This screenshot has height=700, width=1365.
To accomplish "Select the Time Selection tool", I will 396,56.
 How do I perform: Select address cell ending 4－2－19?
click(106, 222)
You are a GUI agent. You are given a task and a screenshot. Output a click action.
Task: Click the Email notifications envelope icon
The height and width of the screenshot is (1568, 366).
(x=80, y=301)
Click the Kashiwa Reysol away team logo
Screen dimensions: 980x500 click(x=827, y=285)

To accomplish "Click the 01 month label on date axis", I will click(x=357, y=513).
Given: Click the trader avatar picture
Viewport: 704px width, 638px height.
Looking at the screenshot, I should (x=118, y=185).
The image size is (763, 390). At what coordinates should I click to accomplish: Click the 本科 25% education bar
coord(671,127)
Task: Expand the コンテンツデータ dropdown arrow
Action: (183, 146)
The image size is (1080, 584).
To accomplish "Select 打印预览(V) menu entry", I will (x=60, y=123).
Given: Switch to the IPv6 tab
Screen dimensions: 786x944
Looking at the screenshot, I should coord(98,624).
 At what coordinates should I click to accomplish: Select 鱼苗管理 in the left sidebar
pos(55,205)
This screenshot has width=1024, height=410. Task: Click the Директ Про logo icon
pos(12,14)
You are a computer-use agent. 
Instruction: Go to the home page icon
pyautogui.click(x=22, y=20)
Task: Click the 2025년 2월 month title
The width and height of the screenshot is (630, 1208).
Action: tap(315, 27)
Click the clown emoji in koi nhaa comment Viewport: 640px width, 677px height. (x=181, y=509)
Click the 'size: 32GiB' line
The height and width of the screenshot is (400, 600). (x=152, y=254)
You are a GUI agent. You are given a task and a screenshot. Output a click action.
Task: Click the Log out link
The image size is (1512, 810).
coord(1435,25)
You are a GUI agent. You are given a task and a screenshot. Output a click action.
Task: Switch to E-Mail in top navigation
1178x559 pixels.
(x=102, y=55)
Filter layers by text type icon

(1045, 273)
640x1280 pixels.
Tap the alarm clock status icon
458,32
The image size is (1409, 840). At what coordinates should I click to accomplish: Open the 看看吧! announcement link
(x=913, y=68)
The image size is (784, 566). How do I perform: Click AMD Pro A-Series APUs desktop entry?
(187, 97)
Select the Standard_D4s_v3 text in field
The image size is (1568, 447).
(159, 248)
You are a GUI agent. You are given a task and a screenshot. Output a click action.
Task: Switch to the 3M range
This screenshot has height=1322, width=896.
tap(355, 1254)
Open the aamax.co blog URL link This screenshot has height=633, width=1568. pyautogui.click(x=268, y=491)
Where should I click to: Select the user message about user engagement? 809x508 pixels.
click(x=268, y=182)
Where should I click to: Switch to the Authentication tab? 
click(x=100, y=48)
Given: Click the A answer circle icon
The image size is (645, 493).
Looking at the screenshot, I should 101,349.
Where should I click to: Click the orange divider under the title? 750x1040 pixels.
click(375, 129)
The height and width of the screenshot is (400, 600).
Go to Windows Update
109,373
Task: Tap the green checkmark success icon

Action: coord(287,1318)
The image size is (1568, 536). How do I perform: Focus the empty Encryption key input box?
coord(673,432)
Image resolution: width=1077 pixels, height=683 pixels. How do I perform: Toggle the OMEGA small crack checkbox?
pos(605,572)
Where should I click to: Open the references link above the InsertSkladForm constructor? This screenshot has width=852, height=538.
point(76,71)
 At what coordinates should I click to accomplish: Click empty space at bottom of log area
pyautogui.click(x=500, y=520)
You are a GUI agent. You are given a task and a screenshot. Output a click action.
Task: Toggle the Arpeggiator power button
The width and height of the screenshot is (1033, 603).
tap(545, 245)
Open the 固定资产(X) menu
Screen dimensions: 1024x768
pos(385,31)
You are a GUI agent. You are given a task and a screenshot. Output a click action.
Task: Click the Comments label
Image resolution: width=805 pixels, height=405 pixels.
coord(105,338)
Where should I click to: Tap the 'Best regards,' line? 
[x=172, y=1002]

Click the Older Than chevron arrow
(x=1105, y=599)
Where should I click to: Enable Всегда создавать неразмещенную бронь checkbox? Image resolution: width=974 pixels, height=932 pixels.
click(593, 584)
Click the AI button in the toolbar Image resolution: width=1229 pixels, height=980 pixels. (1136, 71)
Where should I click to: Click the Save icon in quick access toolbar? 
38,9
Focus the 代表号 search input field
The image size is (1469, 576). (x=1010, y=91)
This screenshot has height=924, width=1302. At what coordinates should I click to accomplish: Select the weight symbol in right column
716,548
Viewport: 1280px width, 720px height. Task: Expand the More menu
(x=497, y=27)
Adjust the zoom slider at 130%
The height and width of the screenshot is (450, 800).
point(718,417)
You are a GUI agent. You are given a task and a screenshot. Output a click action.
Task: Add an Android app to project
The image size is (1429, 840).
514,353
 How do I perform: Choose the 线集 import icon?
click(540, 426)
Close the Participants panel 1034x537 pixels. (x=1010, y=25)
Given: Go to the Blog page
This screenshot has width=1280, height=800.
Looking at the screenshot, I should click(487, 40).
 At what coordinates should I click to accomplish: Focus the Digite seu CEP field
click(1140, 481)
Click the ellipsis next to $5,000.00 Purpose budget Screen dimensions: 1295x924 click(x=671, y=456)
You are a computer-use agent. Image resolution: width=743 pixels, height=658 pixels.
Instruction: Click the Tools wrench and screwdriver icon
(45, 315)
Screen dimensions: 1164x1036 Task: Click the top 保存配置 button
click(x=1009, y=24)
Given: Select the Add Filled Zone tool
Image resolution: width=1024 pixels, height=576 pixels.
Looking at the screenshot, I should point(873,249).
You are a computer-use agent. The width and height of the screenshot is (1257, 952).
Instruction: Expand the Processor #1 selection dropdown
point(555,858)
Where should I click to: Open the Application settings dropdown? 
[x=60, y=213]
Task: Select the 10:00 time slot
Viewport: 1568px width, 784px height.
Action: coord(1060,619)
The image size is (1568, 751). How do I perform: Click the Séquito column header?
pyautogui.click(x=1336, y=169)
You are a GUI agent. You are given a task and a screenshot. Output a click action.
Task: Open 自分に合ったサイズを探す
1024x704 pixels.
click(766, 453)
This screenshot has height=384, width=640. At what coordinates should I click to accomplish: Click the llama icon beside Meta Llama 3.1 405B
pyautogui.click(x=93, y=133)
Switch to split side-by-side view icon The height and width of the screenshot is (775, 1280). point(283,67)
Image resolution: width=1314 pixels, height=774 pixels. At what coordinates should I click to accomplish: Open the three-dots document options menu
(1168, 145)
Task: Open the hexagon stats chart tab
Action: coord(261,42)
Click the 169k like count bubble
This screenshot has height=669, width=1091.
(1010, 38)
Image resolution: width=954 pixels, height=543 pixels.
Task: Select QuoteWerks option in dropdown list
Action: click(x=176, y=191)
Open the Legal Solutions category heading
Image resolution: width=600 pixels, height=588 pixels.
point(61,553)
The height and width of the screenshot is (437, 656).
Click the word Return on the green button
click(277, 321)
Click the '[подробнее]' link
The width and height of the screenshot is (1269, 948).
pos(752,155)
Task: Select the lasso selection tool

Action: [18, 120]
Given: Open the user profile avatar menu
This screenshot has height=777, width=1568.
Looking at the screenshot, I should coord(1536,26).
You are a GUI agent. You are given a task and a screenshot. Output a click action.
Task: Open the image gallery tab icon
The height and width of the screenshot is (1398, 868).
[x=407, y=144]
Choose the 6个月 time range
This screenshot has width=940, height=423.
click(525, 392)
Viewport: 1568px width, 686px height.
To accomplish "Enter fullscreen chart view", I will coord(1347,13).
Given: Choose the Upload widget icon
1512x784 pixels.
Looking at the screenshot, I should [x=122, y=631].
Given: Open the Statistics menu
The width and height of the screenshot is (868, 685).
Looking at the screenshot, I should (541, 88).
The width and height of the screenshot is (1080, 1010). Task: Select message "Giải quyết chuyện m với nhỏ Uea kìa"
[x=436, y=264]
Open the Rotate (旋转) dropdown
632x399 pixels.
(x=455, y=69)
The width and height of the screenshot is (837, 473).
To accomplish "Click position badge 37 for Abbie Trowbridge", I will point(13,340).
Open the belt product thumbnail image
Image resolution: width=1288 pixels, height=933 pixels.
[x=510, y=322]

_WORK ORDER:_ Give back exactly the lines from the line holding "632x399 pixels." through the last line of the listing, including both.

_ANSWER FOR THIS EXERCISE:_
632x399 pixels.
(x=455, y=69)
The width and height of the screenshot is (837, 473).
To accomplish "Click position badge 37 for Abbie Trowbridge", I will point(13,340).
Open the belt product thumbnail image
Image resolution: width=1288 pixels, height=933 pixels.
[x=510, y=322]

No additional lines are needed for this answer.